I trucchi dei politici per “imbrigliare” i pm e frenare le indagini

Non c’è solo la norma sul Parlamento che detterà ogni anno la linea ai procuratori sulle priorità di indagine, con buona pace della Costituzione, a preoccupare i pubblici ministeri. Ci sono soprattutto un altro paio di norme, rimaste sotto traccia, che sono ritenute un’altra via della politica per imbrigliare le inchieste, per svuotarle e così, in molti casi, anche decisamente gravi, non farle arrivare a una sentenza definitiva, un accertamento delle responsabilità.

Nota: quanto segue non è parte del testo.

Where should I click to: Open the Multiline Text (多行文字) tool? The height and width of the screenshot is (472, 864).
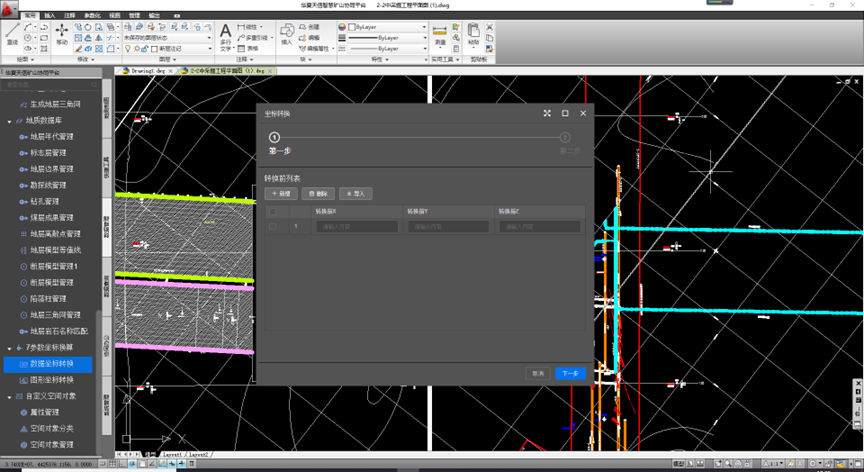tap(225, 37)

Stiamo parlando della discovery anticipata degli atti all’indagato, cioè prima dell’avviso di conclusioni indagini (se ci sono certe condizioni) e della valutazione del giudice sulla data delle iscrizioni nel registro degli indagati da parte dei pm.

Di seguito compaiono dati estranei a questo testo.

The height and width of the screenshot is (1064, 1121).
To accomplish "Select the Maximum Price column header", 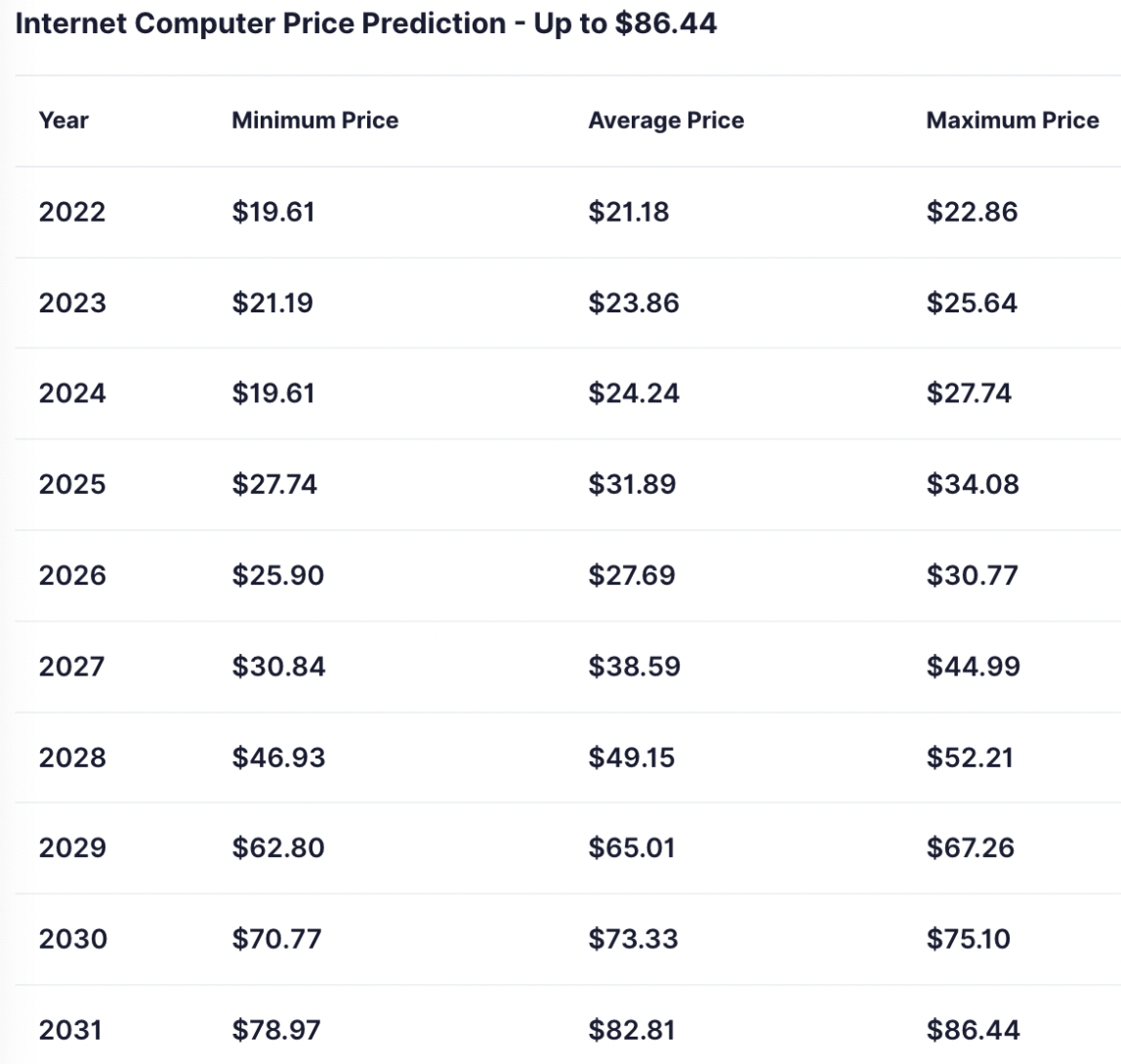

Il clima politico lo rende bene una battuta che girava alla Camera l’altro giorno, quando è stato approvato l’emendamento del capogruppo di Forza Italia in commissione Giustizia, Pierantonio Zanettin, su “i criteri più stringenti” per riaprire un’indagine: “Non è che le indagini possono essere riaperte da un procuratore qualunque”. Anche se questo emendamento non preoccupa i pm quanto le altre norme in ballo – che andiamo ora a spiegare – e che secondo il Csm hanno “rilevanti criticità”.

In fase di indagini preliminari, il pm, se il Parlamento non apporterà modifiche rilevanti, sarà obbligato a scoprire le carte all’indagato prima della richiesta di archiviazione o di avviso conclusioni indagini (l’anticamera della richiesta di rinvio a giudizio) se non avrà preso la sua decisione in un tempo prefissato. Scrive il Csm, nel parere approvato quasi all’unanimità giovedì: la norma “così come è strutturata sembra non velocizzare la conclusione della fase in questione, né garantire maggiormente l’indagato e la persona offesa e rischia inoltre di incidere in maniera assai consistente sulle scelte del pm, sino a vanificare l’esito di sforzi investigativi impegnativi”. Perfino una richiesta di custodia cautelare che l’indagato può scoprire in anticipo, consentendogli magari di scappare.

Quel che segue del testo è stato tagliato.